The nuclear proliferation biomarker Ki67 has potential prognostic, predictive, and monitoring roles in breast cancer. Unacceptable between-laboratory variability has limited its clinical value. The International Ki67 in Breast Cancer Working Group investigated whether Ki67 immunohistochemistry can be analytically validated and standardized across laboratories using automated machine-based scoring. Sets of pre-stained core-cut biopsy sections of 30 breast tumors were circulated to 14 laboratories for scanning and automated assessment of the average and maximum percentage of tumor cells positive for Ki67. Seven unique scanners and 10 software platforms were involved in this study. Pre-specified analyses included evaluation of reproducibility between all laboratories (primary) as well as among those using scanners from a single vendor (secondary). The primary reproducibility metric was intraclass correlation coefficient between laboratories, with success considered to be intraclass correlation coefficient >0.80. Intraclass correlation coefficient for automated average scores across 16 operators was 0.83 (95% credible interval: 0.73-0.91) and intraclass correlation coefficient for maximum scores across 10 operators was 0.63 (95% credible interval: 0.44-0.80). For the laboratories using scanners from a single vendor (8 score sets), intraclass correlation coefficient for average automated scores was 0.89 (95% credible interval: 0.81-0.96), which was similar to the intraclass correlation coefficient of 0.87 (95% credible interval: 0.81-0.93) achieved using these same slides in a prior visual-reading reproducibility study. Automated machine assessment of average Ki67 has the potential to achieve between-laboratory reproducibility similar to that for a rigorously standardized pathologist-based visual assessment of Ki67. The observed intraclass correlation coefficient was worse for maximum compared to average scoring methods, suggesting that maximum score methods may be suboptimal for consistent measurement of proliferation. Automated average scoring methods show promise for assessment of Ki67 scoring, but requires further standardization and subsequent clinical validation.
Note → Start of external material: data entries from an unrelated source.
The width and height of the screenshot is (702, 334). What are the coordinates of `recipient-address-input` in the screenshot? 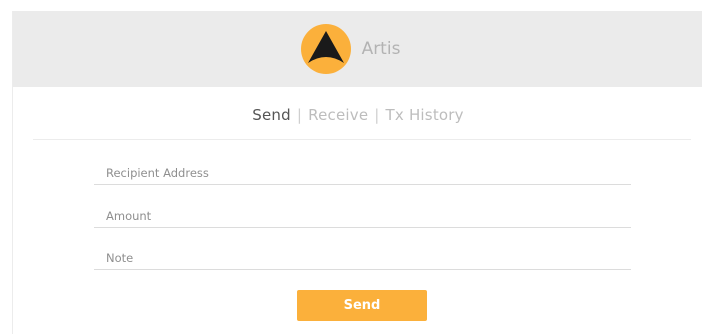 It's located at (362, 173).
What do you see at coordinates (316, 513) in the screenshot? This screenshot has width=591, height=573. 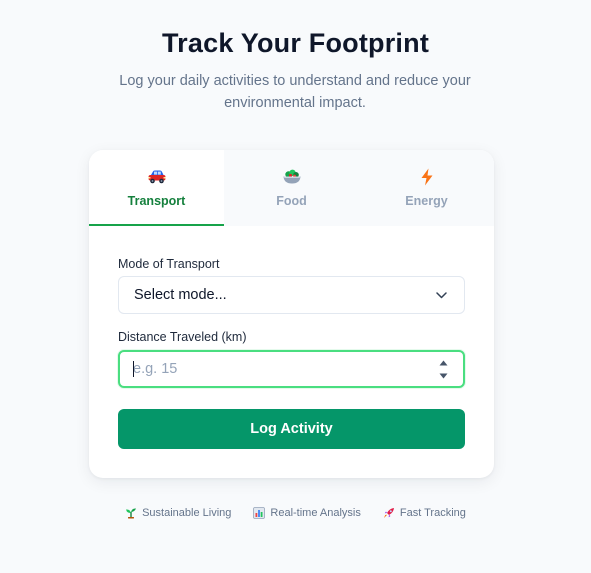 I see `feature-label: Real-time Analysis` at bounding box center [316, 513].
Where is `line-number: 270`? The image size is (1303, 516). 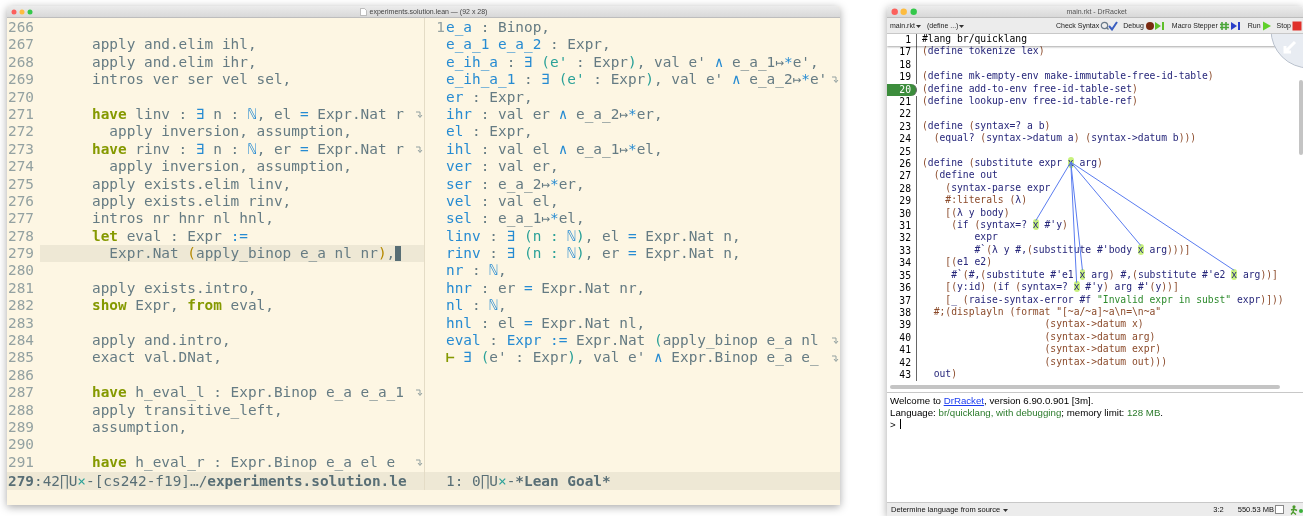 line-number: 270 is located at coordinates (21, 97).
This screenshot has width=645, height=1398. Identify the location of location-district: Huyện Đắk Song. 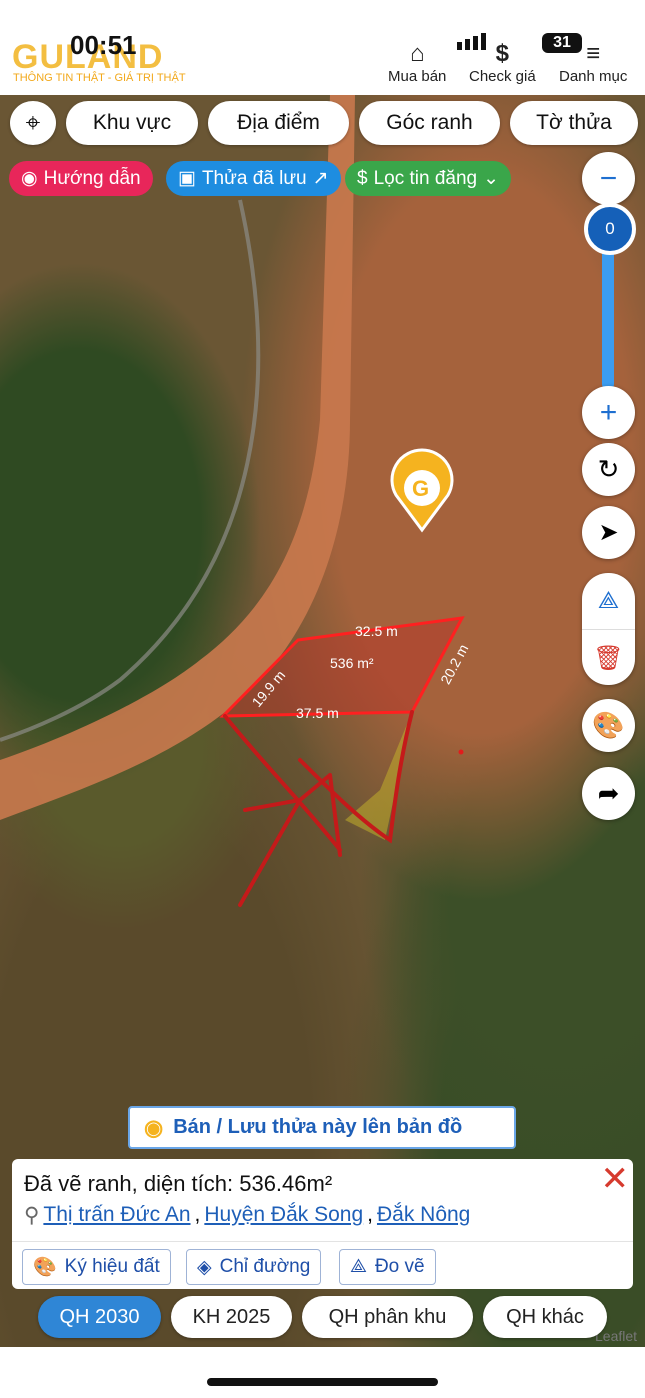
(284, 1216).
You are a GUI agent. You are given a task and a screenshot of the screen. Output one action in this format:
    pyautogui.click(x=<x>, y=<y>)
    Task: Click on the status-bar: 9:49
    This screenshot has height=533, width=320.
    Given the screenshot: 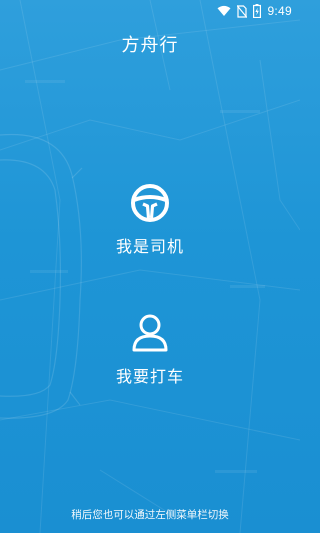 What is the action you would take?
    pyautogui.click(x=150, y=11)
    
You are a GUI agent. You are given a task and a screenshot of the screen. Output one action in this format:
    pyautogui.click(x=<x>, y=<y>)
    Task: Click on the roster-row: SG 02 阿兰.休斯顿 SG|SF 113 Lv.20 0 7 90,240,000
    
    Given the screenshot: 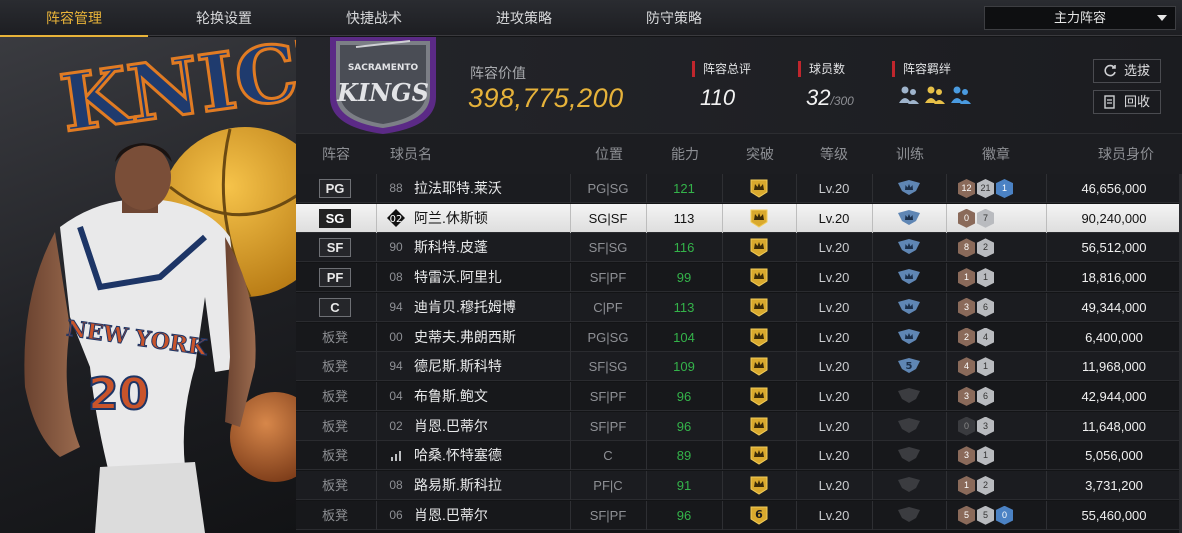 What is the action you would take?
    pyautogui.click(x=739, y=218)
    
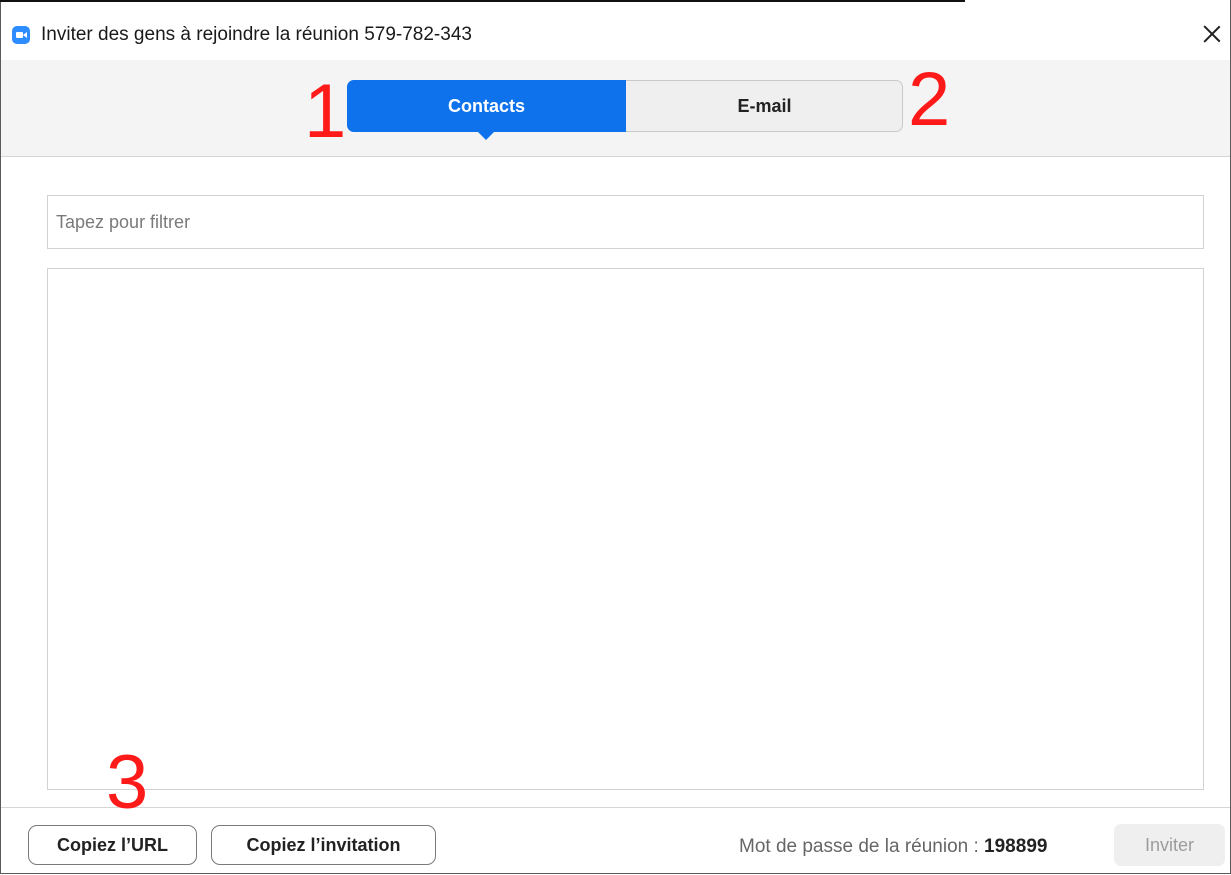  Describe the element at coordinates (482, 1) in the screenshot. I see `window-top-edge` at that location.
核增殖标志物 Ki67 在乳腺癌中有潜在的预后、预测和监测作用。由于实验室间的不可接受的变异性,其临床价值受到限制。国际 Ki67 在乳腺癌工作组研究了 Ki67 免疫组化是否可以通过使用自动化机器评分在实验室间进行分析验证和标准化。将 30 例乳腺癌的预染色核心活检切片集分发给 14 个实验室进行扫描和自动评估 Ki67 阳性肿瘤细胞的平均和最大百分比。本研究涉及 7 个独特的扫描仪和 10 个软件平台。预指定的分析包括对所有实验室(主要)以及使用单个供应商的扫描仪的实验室(次要)之间的重复性进行评估。主要的重复性度量是实验室之间的组内相关系数,成功被认为是组内相关系数>0.80。16 名操作人员的自动平均评分的组内相关系数为 0.83(95%可信区间:0.73-0.91),10 名操作人员的最大评分的组内相关系数为 0.63(95%可信区间:0.44-0.80)。对于使用单个供应商的扫描仪的实验室(8 个评分集),自动平均评分的组内相关系数为 0.89(95%可信区间:0.81-0.96),这与使用相同幻灯片在之前的视觉阅读重复性研究中获得的 0.87(95%可信区间:0.81-0.93)的组内相关系数相似。平均 Ki67 的自动机器评估有可能实现类似于严格标准化的基于病理学家的 Ki67 视觉评估的实验室间重复性。与平均评分方法相比,最大评分方法的组内相关系数较差,这表明最大评分方法可能不适合增殖的一致测量。自动平均评分方法有望用于评估 Ki67 评分,但需要进一步标准化和随后的临床验证。